Ввиду полной безнадежности легального освобождения, стали думать о побеге. Вскоре представился совершенно исключительный случай. На военных гауптвахтах исстари установился обычай: на честное слово арестованных офицеров караульные начальники на свой риск и страх отпускают домой на вечер, иногда на всю ночь. Я решился воспользоваться этим обычаем. Смущало одно обстоятельство, что может пострадать ни в чем неповинный караульный начальник. Навел справки. Оказалось, что с омской гауптвахты так уже бежало немало людей; караульные начальники отделывались или выговором от начальства или недельным арестом на той же гауптвахте. Смущаться было нечем. Я запасся паспортом. Прапорщик К., свой человек, стал проситься у караульного начальника на его честное слово отпустить на 2 часа его и меня. Его он отпустил, но меня не решился. Тогда другой офицер, сожитель по камере, горячий колчаковец и монархист, обратился к караульному начальнику с просьбой, чтобы тот дал мне отпуск в город, под охраной его и K. Караульный начальник согласился.
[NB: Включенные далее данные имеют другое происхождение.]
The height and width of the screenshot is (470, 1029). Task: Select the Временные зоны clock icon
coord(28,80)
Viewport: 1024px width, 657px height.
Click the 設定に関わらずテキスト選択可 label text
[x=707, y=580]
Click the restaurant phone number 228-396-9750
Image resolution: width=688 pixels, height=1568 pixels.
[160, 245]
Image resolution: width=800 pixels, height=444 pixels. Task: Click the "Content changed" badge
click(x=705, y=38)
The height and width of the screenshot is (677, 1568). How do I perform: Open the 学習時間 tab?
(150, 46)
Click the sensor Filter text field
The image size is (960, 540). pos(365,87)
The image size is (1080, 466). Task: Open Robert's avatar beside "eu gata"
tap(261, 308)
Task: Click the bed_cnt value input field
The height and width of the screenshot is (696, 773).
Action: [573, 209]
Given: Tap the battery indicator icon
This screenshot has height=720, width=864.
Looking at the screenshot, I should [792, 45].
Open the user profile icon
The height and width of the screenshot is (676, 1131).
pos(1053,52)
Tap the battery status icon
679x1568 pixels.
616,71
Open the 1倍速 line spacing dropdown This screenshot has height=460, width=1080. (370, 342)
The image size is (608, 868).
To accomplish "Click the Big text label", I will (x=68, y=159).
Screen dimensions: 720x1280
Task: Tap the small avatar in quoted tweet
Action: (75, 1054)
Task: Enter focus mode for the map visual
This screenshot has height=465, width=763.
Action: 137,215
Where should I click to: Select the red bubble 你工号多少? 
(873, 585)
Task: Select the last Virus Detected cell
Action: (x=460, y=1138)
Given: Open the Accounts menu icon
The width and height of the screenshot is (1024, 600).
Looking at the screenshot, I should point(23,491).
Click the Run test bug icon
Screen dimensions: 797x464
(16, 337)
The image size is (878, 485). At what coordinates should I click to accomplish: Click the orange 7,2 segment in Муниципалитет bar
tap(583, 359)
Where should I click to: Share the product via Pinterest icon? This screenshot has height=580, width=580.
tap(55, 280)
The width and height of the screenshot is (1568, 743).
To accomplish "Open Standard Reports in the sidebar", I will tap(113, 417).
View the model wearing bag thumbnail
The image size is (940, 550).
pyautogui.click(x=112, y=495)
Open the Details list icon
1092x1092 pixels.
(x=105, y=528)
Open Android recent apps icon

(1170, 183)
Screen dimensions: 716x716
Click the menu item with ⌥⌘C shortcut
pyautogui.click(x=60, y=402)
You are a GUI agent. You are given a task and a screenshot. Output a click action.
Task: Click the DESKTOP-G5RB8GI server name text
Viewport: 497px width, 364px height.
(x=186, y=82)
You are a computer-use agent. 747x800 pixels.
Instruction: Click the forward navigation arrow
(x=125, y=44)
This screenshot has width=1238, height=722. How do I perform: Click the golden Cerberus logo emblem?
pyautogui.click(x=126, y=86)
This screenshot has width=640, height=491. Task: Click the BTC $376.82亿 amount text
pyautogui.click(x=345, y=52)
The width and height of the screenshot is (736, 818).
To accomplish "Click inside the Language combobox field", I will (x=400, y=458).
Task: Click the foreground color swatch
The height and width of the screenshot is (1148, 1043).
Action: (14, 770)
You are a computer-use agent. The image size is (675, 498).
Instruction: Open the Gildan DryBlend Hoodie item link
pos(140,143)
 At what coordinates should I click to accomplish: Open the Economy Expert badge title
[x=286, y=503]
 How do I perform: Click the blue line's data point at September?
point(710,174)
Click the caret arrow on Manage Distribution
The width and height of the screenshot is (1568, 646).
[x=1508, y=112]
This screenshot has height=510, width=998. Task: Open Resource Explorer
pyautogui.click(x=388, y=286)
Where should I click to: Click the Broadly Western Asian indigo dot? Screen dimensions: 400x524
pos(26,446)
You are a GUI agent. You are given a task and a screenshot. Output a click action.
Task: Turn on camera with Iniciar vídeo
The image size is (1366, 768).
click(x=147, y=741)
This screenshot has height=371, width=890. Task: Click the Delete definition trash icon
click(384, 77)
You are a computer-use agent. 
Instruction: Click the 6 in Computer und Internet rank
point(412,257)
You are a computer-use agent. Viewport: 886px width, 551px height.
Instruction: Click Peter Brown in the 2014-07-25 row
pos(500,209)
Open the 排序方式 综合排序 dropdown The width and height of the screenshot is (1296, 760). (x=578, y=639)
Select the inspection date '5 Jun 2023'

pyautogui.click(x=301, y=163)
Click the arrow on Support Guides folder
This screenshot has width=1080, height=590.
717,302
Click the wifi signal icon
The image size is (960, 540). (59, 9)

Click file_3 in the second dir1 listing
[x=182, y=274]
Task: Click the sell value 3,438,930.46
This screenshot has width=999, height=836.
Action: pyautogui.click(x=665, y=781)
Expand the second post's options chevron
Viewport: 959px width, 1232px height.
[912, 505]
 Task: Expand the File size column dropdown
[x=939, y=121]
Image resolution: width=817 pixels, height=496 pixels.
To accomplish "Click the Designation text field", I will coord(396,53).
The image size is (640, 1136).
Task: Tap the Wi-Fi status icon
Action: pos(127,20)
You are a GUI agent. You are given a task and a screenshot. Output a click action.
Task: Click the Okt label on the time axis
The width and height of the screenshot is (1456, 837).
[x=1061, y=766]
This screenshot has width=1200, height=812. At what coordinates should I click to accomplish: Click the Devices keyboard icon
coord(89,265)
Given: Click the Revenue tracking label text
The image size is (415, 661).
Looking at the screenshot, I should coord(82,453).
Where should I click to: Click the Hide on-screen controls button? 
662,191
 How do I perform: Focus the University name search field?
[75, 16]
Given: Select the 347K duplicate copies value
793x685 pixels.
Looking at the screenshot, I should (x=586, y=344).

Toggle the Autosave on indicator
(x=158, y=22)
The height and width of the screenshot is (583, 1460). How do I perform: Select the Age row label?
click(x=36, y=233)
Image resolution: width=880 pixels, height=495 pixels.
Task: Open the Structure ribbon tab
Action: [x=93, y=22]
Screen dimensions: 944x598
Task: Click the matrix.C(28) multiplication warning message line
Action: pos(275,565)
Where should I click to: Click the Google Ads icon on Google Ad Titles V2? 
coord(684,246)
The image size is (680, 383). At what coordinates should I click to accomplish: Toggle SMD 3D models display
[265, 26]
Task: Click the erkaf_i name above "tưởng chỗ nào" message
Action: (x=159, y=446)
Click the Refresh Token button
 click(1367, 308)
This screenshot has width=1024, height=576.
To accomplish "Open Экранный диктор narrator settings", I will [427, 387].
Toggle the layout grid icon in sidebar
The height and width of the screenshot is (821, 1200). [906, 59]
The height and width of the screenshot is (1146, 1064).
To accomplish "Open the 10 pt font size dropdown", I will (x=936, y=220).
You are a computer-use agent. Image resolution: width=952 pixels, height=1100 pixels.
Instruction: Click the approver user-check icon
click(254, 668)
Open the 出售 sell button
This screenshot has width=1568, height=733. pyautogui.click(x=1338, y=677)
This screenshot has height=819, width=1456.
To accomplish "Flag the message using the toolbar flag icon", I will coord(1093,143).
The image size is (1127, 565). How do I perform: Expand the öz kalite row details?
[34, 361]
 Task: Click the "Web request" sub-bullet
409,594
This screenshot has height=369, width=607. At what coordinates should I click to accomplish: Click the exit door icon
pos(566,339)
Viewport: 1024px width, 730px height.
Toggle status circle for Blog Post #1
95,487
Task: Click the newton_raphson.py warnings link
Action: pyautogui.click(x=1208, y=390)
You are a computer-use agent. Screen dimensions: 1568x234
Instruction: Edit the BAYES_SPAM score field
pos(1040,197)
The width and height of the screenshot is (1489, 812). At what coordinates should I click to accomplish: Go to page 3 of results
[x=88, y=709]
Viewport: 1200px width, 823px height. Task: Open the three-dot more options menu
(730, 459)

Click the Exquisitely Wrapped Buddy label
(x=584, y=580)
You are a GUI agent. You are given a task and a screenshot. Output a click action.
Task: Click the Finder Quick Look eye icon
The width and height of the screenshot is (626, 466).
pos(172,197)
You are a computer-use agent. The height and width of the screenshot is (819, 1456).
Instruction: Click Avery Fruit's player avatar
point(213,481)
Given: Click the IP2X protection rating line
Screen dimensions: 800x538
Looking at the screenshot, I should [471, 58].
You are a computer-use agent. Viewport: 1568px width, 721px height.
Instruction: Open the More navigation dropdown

Все втроем направились в квартиру П. Дорогой я убедил К. от П. моего добровольца-конвоира увести куда-нибудь, часа на полтора, на два. Так и сделали. Мы остались вдвоем с П. Пришли Дедусенко, Колосов. Я предложил воспользоваться случаем и скрыться. После некоторого обсуждения, стало ясным, что это неудобно. Просидели мы так часа два совершенно одни, ночью. В передней застучали шпоры моих попутчиков-офицеров. Пришлось итти назад на гауптвахту.